Puerto Rican community demands answers over removal of ‘Graham Ave-Ave of Puerto Rico’ street sign

The local community poses outside the sign, and demands answers from the city and Mayor Eric Adams.
The local community poses outside the sign, and demands answers from the city and Mayor Eric Adams.
Photo by Gabriele Holtermann

Despite backtracking and returning the sign, Brooklynites are demanding answers from the city after they removed the ‘Graham Ave-Ave of Puerto Rico’ street sign at Graham Ave and Moore Street in East Williamsburg.

At a rally held outside San German Records on Moore Street on Jan. 21, activists demanded answers from Department of Transportation Commissioner Ydanis Rodríguez and Mayor Eric Adams, as well as an apology. 

Alejandro Zayas called on Adams and Rodríguez to start a full investigation into who signed the dotted line on the work order. 

“I don’t want no Twitter. I don’t want no press conference,” Zayas said. “I want him to come to us, come here in front of San German, and do something publicly. I want to see that paper that says this order came from whoever. Did it come from the commissioner of DOT? Did it come from the mayor’s office?”

Radames Millan, the owner of San German Shop on Moore Street, witnessed the take-down of the sign on Jan. 13 and immediately called a slew of elected officials, including Congresswoman Nydia Velazquez. 

“Apparently, [the phone calls] did work because after two hours, the signs were back up,” Millan laughed. 

In a Twitter feed on Jan. 13, the DOT said they mistakenly took the overhead sign down. However, many Puerto Rican activists don’t believe the removal was an accident. 

Borincanos say that real estate developers, with the help of elected officials, have long wanted to erase their culture and contributions to the city and push them out of their neighborhood to make room for gentrifiers.

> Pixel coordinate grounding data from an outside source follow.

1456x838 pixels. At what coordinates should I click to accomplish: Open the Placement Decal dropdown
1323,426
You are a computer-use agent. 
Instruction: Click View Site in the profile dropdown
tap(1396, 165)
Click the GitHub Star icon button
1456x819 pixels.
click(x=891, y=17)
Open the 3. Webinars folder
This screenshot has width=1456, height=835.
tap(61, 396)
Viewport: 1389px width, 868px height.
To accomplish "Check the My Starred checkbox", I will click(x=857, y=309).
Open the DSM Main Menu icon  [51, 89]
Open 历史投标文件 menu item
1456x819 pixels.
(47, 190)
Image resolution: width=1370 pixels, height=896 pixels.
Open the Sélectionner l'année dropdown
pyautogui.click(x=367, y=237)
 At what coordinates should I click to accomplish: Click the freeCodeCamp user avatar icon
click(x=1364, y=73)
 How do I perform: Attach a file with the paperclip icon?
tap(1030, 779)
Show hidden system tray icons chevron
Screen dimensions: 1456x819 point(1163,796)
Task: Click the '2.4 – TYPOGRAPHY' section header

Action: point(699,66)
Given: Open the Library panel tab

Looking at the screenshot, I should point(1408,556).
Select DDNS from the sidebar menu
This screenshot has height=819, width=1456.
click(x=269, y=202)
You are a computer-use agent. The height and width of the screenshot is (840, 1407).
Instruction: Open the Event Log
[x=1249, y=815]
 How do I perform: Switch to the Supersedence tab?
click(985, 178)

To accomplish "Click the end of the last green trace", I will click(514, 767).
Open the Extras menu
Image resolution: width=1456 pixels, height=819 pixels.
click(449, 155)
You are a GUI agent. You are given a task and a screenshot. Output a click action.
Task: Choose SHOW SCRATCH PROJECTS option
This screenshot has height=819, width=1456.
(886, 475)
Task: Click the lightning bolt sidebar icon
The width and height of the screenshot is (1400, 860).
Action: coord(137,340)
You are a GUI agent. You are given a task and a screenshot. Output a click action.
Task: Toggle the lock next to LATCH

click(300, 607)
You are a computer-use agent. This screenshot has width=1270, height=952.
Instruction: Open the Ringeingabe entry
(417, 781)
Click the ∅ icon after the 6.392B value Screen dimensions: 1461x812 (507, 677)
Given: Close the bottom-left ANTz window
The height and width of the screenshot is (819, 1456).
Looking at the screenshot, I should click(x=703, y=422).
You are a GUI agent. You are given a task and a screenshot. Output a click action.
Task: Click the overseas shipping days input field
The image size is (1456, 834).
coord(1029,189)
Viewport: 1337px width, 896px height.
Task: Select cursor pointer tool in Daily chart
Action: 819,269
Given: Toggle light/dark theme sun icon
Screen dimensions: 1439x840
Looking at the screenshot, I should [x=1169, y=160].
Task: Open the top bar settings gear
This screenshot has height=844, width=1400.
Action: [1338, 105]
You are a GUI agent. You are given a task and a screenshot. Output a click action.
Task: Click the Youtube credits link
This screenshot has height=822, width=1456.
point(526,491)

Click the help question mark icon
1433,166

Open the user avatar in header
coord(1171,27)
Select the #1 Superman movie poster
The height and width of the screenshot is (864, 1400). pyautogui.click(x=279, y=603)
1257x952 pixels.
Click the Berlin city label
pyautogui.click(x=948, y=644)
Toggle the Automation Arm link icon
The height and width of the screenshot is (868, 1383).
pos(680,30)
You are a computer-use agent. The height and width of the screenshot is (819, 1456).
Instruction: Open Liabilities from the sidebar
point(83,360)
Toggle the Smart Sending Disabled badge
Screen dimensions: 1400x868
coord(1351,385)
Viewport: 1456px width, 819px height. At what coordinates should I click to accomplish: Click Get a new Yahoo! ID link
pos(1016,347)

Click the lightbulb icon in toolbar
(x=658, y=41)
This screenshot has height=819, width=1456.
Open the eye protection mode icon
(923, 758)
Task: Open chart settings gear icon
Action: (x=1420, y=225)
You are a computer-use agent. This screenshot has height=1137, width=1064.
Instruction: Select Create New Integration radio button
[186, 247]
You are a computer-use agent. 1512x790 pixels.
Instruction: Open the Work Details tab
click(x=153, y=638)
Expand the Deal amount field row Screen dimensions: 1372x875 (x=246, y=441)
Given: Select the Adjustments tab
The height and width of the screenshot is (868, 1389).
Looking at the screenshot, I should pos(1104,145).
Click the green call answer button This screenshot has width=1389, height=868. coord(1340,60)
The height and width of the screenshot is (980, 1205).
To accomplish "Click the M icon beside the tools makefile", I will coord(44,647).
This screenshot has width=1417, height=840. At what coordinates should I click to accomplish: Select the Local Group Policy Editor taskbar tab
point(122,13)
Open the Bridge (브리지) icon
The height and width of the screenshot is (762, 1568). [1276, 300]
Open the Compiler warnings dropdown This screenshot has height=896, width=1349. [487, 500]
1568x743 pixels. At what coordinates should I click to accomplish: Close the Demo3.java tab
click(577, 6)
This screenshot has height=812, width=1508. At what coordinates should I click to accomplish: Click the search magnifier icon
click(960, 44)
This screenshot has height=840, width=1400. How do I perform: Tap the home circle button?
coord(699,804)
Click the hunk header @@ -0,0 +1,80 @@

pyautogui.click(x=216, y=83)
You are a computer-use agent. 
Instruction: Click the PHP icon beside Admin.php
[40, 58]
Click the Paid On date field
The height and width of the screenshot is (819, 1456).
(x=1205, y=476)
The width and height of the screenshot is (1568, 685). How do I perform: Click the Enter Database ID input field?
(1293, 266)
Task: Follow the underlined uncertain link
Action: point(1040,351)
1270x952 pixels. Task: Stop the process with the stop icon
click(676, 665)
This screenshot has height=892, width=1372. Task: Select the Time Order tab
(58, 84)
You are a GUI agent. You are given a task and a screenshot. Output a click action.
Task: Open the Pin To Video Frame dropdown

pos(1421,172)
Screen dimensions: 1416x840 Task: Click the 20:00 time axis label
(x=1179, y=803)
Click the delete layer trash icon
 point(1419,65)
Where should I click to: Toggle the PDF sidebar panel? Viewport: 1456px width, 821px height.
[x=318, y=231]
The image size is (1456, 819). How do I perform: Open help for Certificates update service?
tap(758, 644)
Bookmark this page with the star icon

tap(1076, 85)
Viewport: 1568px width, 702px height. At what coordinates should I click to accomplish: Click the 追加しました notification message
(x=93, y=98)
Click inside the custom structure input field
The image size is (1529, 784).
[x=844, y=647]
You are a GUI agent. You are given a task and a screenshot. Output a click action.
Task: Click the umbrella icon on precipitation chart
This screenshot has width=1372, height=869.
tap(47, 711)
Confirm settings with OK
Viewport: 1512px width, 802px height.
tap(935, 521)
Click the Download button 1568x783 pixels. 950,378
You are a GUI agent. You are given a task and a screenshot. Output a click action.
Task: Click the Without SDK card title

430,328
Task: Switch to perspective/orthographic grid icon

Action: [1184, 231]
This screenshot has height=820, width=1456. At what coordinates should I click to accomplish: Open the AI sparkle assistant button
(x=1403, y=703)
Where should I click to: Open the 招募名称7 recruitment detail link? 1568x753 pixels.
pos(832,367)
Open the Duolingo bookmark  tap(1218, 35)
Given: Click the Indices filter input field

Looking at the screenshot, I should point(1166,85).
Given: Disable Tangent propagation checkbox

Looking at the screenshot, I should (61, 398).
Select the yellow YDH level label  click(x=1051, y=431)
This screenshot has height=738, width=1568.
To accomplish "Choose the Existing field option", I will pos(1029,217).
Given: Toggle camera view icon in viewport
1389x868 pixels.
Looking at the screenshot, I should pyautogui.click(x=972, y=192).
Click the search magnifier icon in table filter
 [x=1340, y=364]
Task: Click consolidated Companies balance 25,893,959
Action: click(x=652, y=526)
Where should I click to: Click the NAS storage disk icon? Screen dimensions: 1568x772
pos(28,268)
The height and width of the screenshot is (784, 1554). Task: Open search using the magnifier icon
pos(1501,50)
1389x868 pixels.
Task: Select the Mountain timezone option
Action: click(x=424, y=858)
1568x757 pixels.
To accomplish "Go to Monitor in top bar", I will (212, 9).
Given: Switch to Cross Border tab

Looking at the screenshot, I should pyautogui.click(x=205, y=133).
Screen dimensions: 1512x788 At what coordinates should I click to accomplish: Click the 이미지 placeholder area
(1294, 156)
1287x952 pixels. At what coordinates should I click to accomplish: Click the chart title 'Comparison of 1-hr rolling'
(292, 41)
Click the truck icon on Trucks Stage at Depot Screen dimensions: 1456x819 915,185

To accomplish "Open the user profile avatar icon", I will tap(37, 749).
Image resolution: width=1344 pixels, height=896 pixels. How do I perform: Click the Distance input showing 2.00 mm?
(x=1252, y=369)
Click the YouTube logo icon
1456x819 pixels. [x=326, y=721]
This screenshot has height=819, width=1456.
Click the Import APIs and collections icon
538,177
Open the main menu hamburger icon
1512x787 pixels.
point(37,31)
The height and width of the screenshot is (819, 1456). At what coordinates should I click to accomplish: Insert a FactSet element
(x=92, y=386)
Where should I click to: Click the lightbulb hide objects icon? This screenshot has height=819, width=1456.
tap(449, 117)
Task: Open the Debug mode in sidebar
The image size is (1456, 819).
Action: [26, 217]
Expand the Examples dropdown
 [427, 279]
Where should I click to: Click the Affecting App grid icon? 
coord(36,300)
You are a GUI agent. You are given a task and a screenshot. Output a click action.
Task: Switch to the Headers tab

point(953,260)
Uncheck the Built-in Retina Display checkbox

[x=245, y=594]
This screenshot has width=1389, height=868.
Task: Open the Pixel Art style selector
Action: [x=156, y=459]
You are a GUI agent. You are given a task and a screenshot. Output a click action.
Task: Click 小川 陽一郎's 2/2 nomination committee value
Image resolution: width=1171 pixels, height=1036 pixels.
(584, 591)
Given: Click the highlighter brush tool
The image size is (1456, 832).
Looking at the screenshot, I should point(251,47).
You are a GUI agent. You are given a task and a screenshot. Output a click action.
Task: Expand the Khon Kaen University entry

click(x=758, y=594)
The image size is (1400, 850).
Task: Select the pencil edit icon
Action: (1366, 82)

“You will not come in our community and continue to dictate to us who and what and where we are going to be,” Cynthia Perez said. “This is the Avenue of Puerto Rico, and it will remain here for another 100 to 200 years.” 

Long-time activist Jason Cruz recalled how Puerto Ricans came together in 2019 and successfully ousted Puerto Rico’s corrupt Governor Ricardo Rosselló. He said those who took down the sign had to answer to the Puerto Rican community. 

“You will answer to the Puerto Rican community because we are not weak,” Cruz said. “If there is anything we’ve shown you with ‘Ricky Renuncia,’ when we come together, we’re powerful, and we’re strong. You’re not going to take any more signs. You’re not going to take any more of our communities that we have established.” 

Raul Rivera, the founder of ‘NYC Drivers Unite,’ asked why the mayor wasn’t at the press conference. 

“If you can get on a plane this past summer and visit the motherland, why aren’t you here in Brooklyn?” Rivera asked. 

He even accused Dominican-born DOT Commissioner Ydanis Rodríguez of bigotry.  

The 'Graham Av-Av of Puerto Rico' was taken down and put back up on Jan. 13.
The ‘Graham Av-Av of Puerto Rico’ was taken down and put back up on Jan. 13.Photo by Gabriele Holtermann

Addressing Mayor Adams, Rivera said the buck should stop with him.

“We know Ydanis Rodríguez is your guy. He’s the head of the DOT. He cannot bring his people up by bringing other people down. If nobody here will say it, I will. I smell bigotry from the DOT. If you know when a sign is going up, you should know when it’s coming down. It’s not a mistake.”

David Aviles, founder of “Puerto Rican Flags Up,” said the removal of the street sign was “disrespectful.”

“What is the problem?” Aviles asked. “You have a problem with the Puerto Rico community of New York, then let it be known because we’re gonna keep fighting for it.”

At an unrelated event on Saturday, DOT Commissioner Ydanis Rodríguez remarked about the incident. 

He stressed that as soon as he was told that the sign had been removed, it was back up three hours later. The commissioner also said he would never tolerate any sign of any group being removed.

“My responsibility as an elected official was to call the agency as to what happened. I just wanted to resolve the problem,” Rodríguez said. “Was the sign removed? Yes. Was a mistake made? Yes. Did I fix it? Yes.”